Porter Gale: What this means is that every single connection is more important than before because we are more closely linked, we also have larger circles of empathy which means that we are connected to more people, our thoughts and our feelings are impacting more people, there’s emotions that are spreading through social network and so the world — the way that we connect and talk to each other and influence decisions has completely changed. I like to think of it as the world getting smaller and smaller and that a connection that could change your life is maybe just one person away.
Drew Neisser: Do you think that all customers should be treated equally from a service stand point or are some customers just more important than others?
Porter Gale: Well, that is a very debatable question. You know the democratic response that I would have is that I would like all customers to be treated equally and that you can learn something from every single customer. If for some reason they are not as engaged or they are not as fanatical, you know you can learn from that. That said, I think it is important to really understand the segments of your population. So who are the customers that are driving most of your revenue? What are they interested in, what are their buying behaviors, what are they doing in terms of shopping. You need to at least acknowledge who the high engagement groups are and understand them but if you have the bandwidth, and you have the resources, treat every customer with love and respect.
Drew Neisser: Let’s talk about this network and the role that big data plays in all of this.
Porter Gale: Data has been the buzzword for the last couple of years but it [really] is completely changing the game. Let’s take the example of an airline. We might know your seat preferences, your drink preferences, what routes you like to fly. There’s all sorts of [opportunities for] personalization. That personalization improves your potential for networking because networking is really based on having authentic relationships that are connected and based on shared values and passions. So big data is just going to give us more information but the key is figuring out how to get the insights out of the data.
Drew Neisser: Is there an opportunity for small businesses to use big data?
Porter Gale: Well actually for the small business, I think there are some really great advantages, because one, you won’t get into analysis-paralysis because you don’t have the time and the resources, right? My advice for the small business would actually be to pick three core metrics that you want to focus on, find an analytics platform that is affordable to you. It could be something as simple as Google Analytics, but make sure that you are checking your data and figure out the important variables. Maybe it is your conversion rate that is really important, maybe it was the cost per acquisition but figure out the metrics, track it and make sure that you are staying connected and true to your customers. Net Promoter Score is another one; that is a really good one to track.

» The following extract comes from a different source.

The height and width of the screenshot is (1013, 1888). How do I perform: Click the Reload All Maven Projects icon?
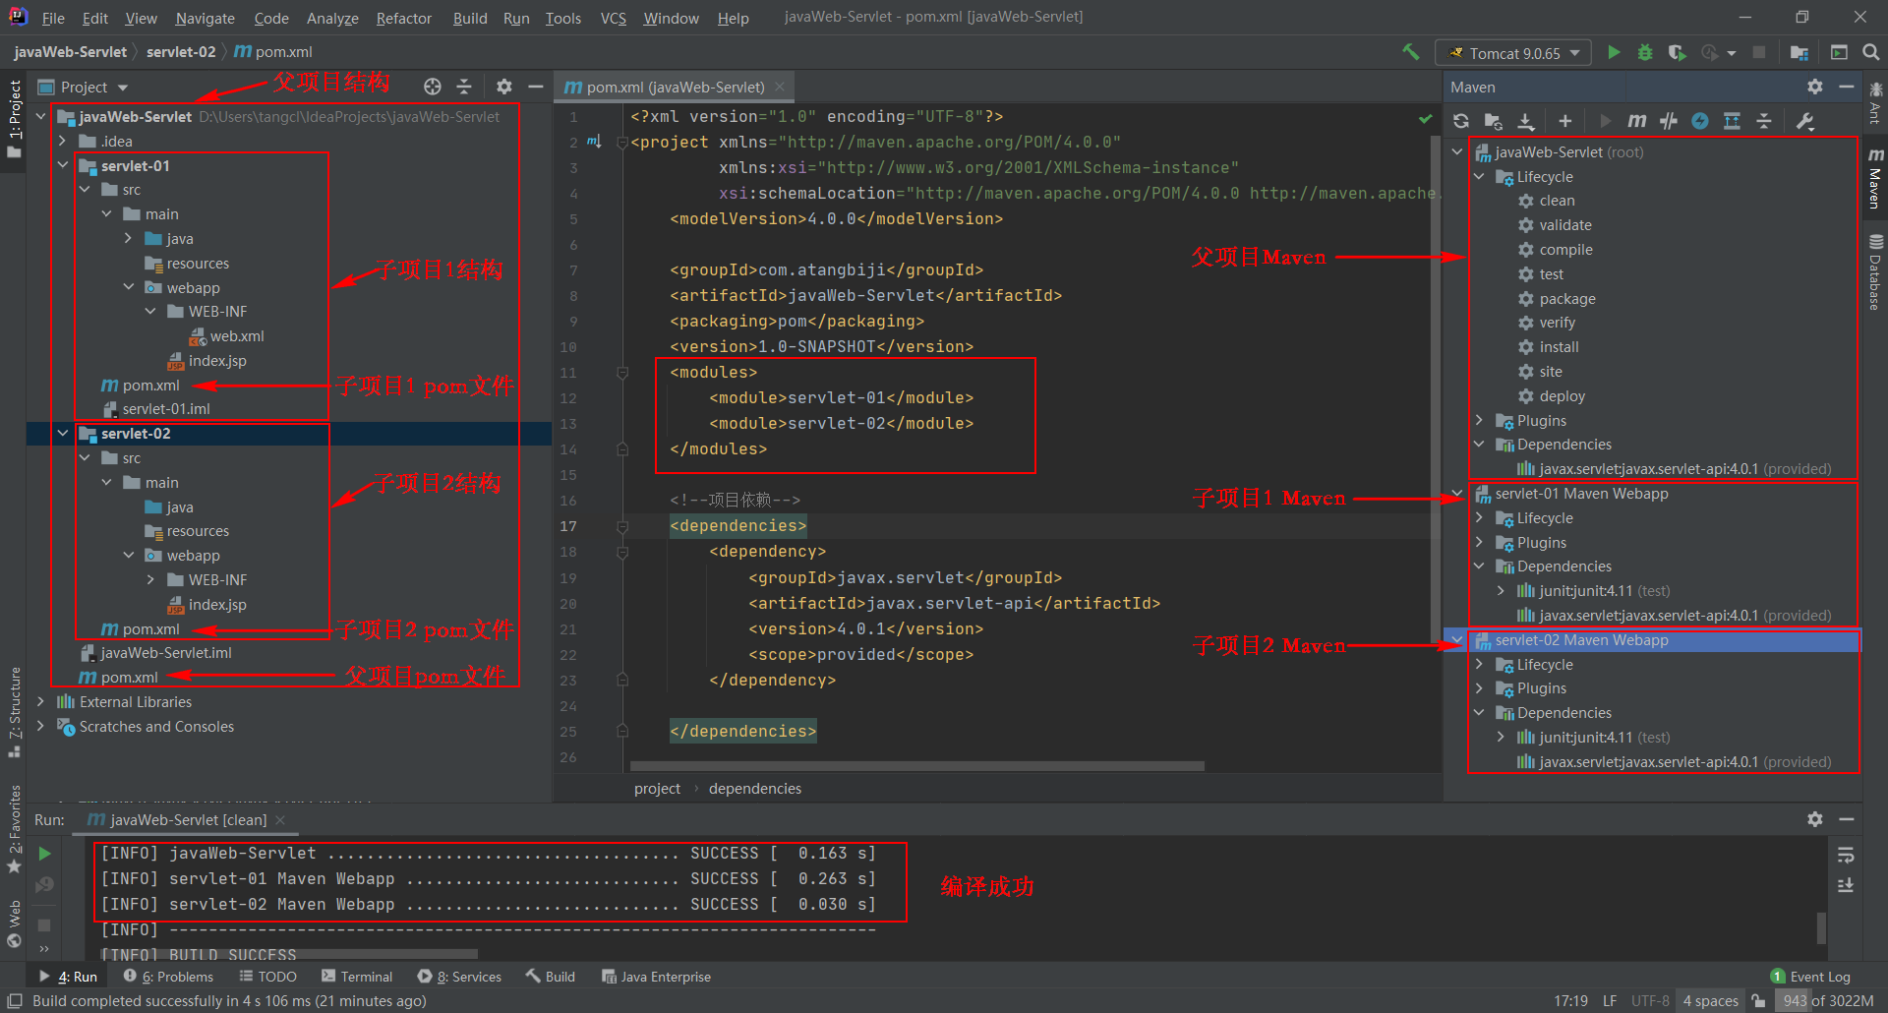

Drew Neisser: Can you provide an example of an offline company that is doing a really good job activating on mobile and engaging on mobile?
Porter Gale: Sure. One company that I think is very interesting is Uber. It’s a town-car service but what is amazing is that they have gone up against the taxicab business and they have completely changed how people order a car. So you have on your phone an app, the Uber app, which you have already pre-loaded in your credit card. Through GPS or location devices you hit the button and they know exactly where you are and so Drew if you need a car, you hit the button, you’ll have a beautiful car come pick you up and in a couple of minutes. You can see it driving on the Google map, so you know when it is going to get to you and then you don’t even have to think about payment, because they have your credit card. It is amazing, there is all sort of scoring mechanism, so you can rate the drivers. That is showing online and offline technology merging together and creating better customer experiences. I think we are going to see more of that in the future.